Parmi eux, l’assassinat d’un jeune avocat de Kabylie. Représentant du FLN en RFA, l’avocat Ameziane Aït Ahcène est soupçonné d’être un des relais des trafiquants d’armes qui opèrent en Allemagne. Le 5 novembre 1958, à Bonn, sa voiture est mitraillée. Il décédera quelques mois plus tard des suites de ses blessures, à l’âge de 28 ans. Là encore, l’attaque est signée de « La Main Rouge ».

Maisons closes et trafic d’armes

Marcel Léopold, lui, a fait fortune entre autres dans les maison closes et les fumeries d’opium en Chine dans les années 1930, avant de revenir en Suisse pour y pratiquer le commerce des armes qu’il vend au FLN.

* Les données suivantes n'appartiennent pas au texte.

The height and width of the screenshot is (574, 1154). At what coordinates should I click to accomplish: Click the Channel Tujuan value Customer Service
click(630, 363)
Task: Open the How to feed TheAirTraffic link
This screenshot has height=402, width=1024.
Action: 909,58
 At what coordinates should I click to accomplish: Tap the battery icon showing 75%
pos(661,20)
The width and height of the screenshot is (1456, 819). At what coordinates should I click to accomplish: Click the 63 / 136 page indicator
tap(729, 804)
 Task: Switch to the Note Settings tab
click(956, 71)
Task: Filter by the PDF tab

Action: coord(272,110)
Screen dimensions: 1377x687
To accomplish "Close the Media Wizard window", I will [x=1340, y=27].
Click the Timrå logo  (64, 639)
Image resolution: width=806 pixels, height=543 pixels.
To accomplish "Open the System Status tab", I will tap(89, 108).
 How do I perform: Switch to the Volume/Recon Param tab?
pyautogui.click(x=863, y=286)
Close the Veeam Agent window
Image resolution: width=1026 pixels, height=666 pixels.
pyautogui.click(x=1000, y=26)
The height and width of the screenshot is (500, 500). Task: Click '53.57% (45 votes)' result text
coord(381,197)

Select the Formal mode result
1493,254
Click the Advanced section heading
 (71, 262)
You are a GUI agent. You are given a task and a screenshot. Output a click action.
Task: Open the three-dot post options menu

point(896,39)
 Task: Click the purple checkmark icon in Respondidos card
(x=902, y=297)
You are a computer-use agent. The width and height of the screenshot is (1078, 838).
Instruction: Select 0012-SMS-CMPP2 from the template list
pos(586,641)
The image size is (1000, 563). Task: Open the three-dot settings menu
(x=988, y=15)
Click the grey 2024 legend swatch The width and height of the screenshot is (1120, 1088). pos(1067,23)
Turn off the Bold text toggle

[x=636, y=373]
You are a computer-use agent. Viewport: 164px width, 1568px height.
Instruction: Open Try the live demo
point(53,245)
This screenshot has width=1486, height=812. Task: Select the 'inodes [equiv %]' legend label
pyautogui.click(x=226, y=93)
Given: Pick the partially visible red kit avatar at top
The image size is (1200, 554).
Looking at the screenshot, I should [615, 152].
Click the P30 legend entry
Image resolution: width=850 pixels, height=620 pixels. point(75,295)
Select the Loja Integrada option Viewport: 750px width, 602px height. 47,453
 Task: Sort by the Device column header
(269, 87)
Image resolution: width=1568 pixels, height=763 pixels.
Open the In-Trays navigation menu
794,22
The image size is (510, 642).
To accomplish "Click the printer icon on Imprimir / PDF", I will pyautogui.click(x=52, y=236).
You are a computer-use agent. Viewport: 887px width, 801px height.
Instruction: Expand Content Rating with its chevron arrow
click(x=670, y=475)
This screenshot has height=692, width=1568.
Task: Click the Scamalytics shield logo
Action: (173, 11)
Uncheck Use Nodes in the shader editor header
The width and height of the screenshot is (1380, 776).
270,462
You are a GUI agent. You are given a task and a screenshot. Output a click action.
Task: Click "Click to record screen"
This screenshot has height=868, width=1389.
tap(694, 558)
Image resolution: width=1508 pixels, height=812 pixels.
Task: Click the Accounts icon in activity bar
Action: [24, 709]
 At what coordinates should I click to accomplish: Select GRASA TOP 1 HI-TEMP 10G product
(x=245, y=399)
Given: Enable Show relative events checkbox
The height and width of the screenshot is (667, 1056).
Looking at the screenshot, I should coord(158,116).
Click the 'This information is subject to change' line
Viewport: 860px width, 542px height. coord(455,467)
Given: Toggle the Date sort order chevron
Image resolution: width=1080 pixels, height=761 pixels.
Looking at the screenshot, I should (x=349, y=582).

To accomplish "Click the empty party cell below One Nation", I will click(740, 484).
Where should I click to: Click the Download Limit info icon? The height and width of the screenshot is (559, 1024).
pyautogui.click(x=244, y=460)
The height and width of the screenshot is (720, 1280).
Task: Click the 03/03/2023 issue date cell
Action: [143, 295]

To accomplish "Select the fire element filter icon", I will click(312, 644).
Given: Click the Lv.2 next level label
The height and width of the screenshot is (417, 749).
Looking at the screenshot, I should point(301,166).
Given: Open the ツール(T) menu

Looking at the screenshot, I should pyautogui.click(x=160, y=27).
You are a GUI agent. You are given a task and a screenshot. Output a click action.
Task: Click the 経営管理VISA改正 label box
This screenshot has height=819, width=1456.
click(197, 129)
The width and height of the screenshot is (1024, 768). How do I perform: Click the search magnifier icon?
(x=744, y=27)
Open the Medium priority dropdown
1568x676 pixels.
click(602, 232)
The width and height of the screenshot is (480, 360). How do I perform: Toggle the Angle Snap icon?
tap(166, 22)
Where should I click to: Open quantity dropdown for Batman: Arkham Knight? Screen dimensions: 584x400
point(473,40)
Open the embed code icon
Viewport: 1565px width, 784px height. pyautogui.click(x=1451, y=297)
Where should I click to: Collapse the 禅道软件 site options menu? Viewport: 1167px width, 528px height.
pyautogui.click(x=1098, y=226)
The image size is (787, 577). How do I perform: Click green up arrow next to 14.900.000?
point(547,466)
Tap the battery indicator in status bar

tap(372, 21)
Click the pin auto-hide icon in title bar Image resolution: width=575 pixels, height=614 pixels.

Il est repéré par le SDECE, dont l’un des agents le vise au moyen d’une sarbacane – une pompe à vélo munie d’un percuteur – , fabriquée par les services techniques du SDECE. Le 19 septembre 1957 donc, Marcel Léopold est tué par une fléchette empoisonnée tirée dans son aisselle. Le Suisse livrait notamment des explosifs aux maquis algériens via un autre marchand d’armes, Georg Puchert, un Allemand originaire de Lettonie.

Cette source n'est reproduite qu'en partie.